Source code in src/eqcli/batch.py
class Batch:
    """Class to manage a set of files to generate from a single list of locations or other IDs. A `Batch` can be one of several created by a `Project`, each representing an independent set of files and tracking its own count of successes and failures. Instances of this class are intended to be created by a `Project` rather than called directly.

    Parameters
    ----------
    name : str | None
        Name of this batch. If None, the batch is named based on the `Project` with a batch number attached.
    ids : Path | str | list[str]
        Either a path to a file of IDs (i.e. location names) to be read in, or a list of IDs directly. If a file, it should be formatted with a single ID per line.
    file_pattern : str
        String to be used with `format()` to create desired report filenames. Include `"{id}"` as a placeholder for report IDs such as location names, such as `"{id}_equity_{year}.pdf"`, where `year` is a keyed value in the config file.
    image : str
        Name or URL of docker image, already built
    config : dict
        Snakemake config dictionary, as read from config.yml
    outdir : Path | str
        Directory for final generated reports
    batchdir : str
        Name of batch working directory
    version : str | None
        Text of version tag
    print_quarto : bool, optional
        Whether to run Quarto in verbose mode, including its printout of each chunk rendered, by default False
    print_snakemake : bool, optional
        Whether to run snakemake in verbose mode, by default False
    comment : str | None, optional
        Single character used to "comment" out lines in a file used in `ids`, by default "#"
    """

    mark_success = "+"
    mark_fail = "x"

    def __init__(
        self,
        name: str | None,
        ids: Path | str | list[str],
        file_pattern: str,
        image: str,
        config: dict,
        outdir: Path | str,
        batchdir: str,
        version: str | None,
        print_quarto: bool = False,
        print_snakemake: bool = False,
        comment: str | None = "#",
        mark_success: str = "+",
        mark_fail: str = "x",
    ):

        if name is None:
            self.name = f"batch-{uuid.uuid4()}"
        else:
            self.name = name
        self.image = image
        self.outdir = Path(outdir)
        self.batchdir = batchdir
        self.version = version
        self.print_quarto = print_quarto
        self.print_snakemake = print_snakemake
        self.config = config
        self.tries = 0
        self.failures = 0
        self.successes = 0
        self.logs: list[str] = []
        self.mark_success = mark_success
        self.mark_fail = mark_fail
        # self.file_pattern = file_pattern
        # self.files: list[Path] = []

        # ids: either list of names, or file to read names from
        if isinstance(ids, list):
            self.ids = ids
        else:
            self.ids = read_commented(ids, comment)
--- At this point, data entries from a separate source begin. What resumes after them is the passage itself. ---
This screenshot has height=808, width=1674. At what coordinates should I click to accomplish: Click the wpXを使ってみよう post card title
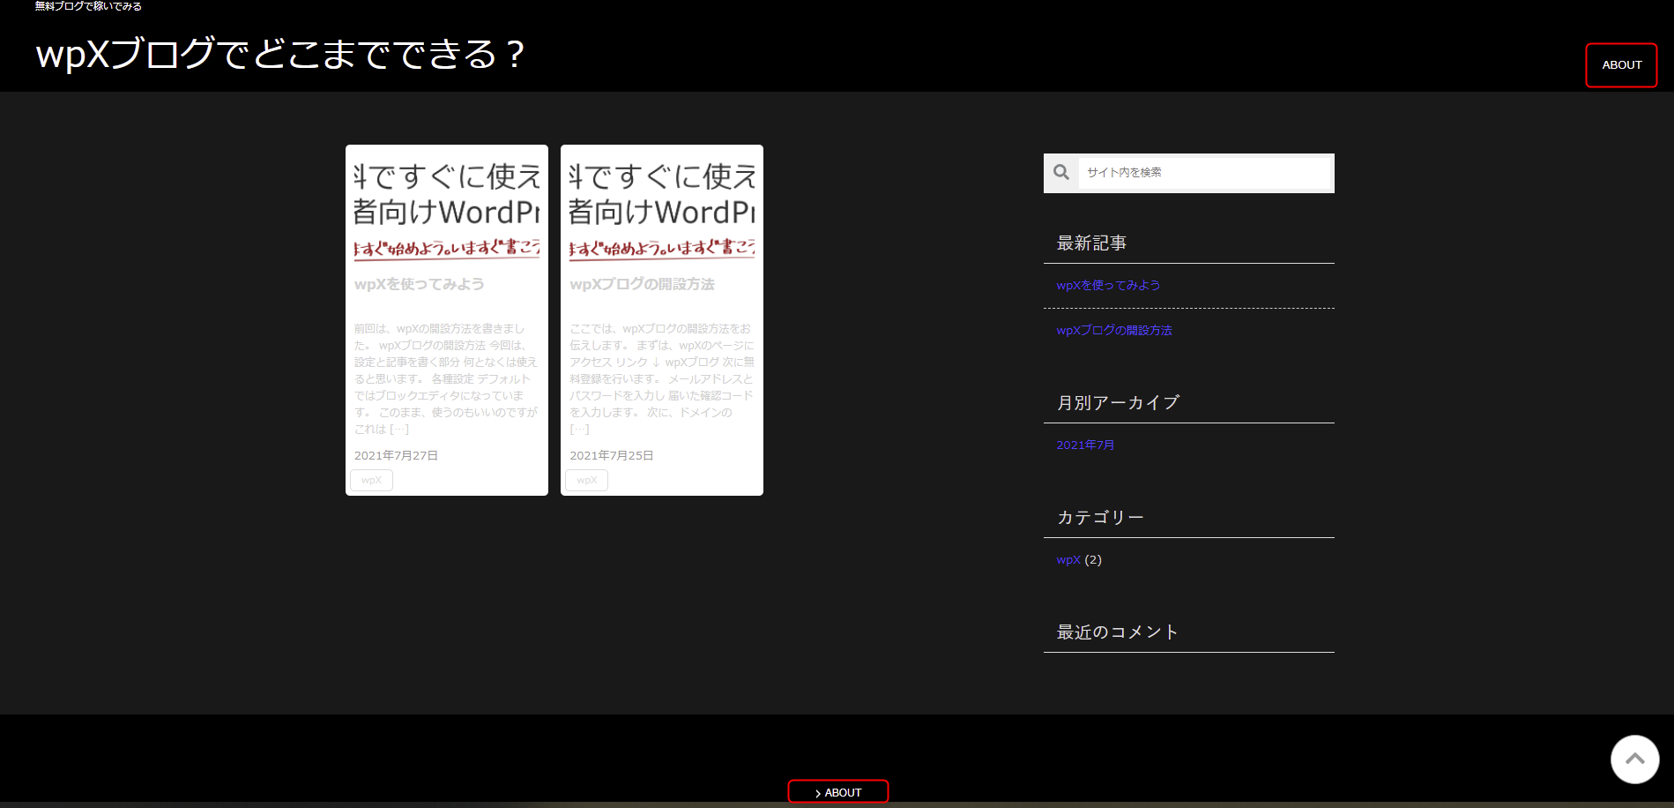pos(420,284)
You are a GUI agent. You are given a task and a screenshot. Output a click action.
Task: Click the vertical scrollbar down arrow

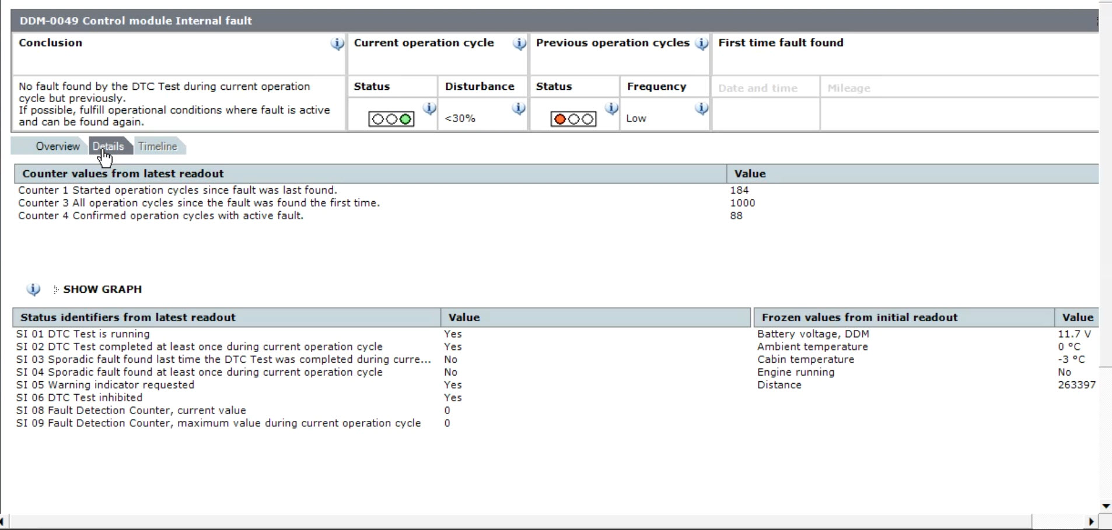(1106, 506)
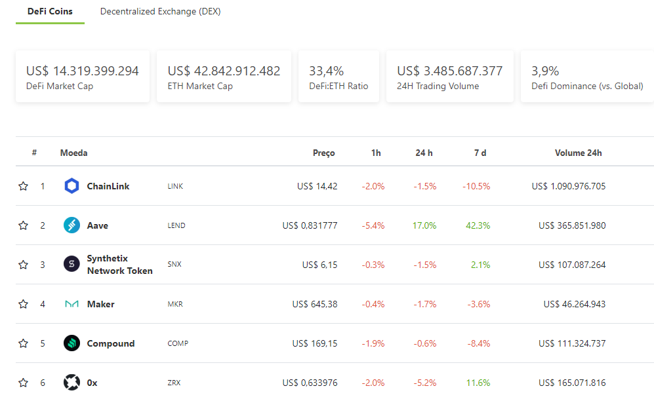Select the DeFi Coins tab
This screenshot has width=654, height=401.
tap(50, 12)
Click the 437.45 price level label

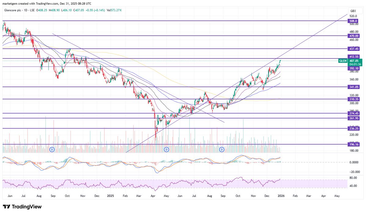[x=353, y=49]

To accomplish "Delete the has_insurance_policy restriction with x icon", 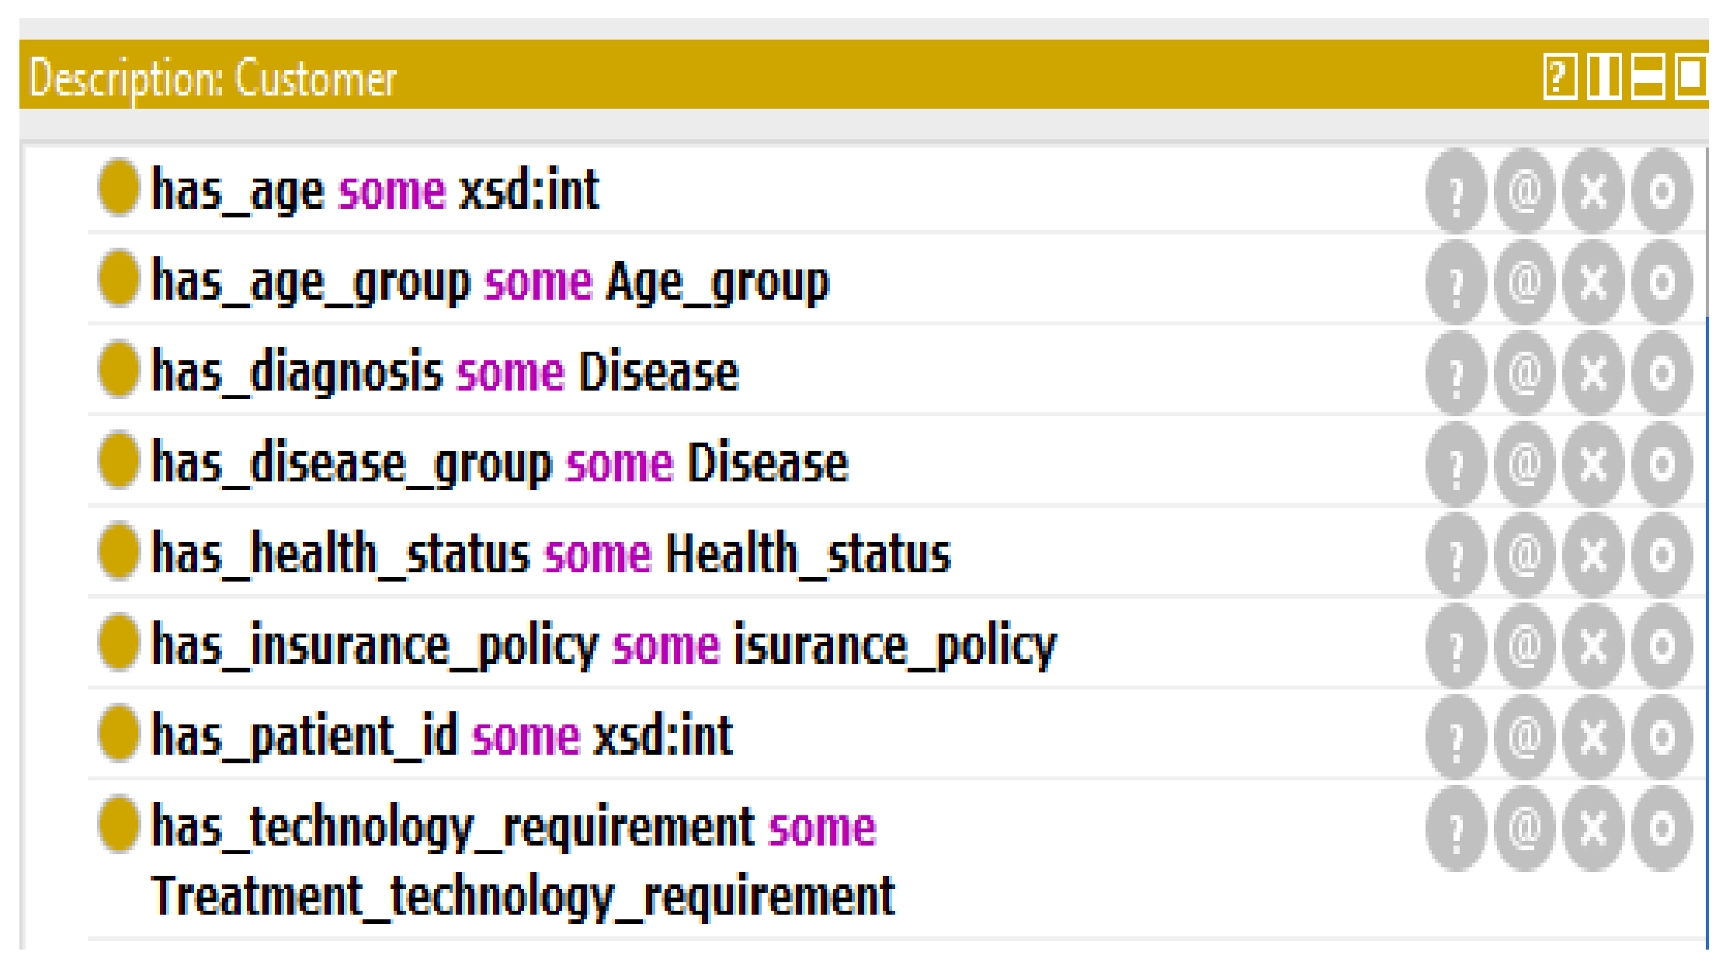I will [1593, 645].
        self.files = self._create_file_names(file_pattern, to_snakecase=True, **config)
        self.docker = self._prep_container()

    ## FILES ----
    def _create_file_names(
        self, file_pattern: str, to_snakecase: bool = True, **kwargs
    ) -> list[Path]:
        """Create file basenames based on a template literal"""
        if to_snakecase:
            ids = snakecase(self.ids)
        else:
            ids = self.ids
        filenames = [file_pattern.format(**kwargs, id=id) for id in ids]
        # return [Path(self.outdir) / fn for fn in filenames]
        return [Path(fn) for fn in filenames]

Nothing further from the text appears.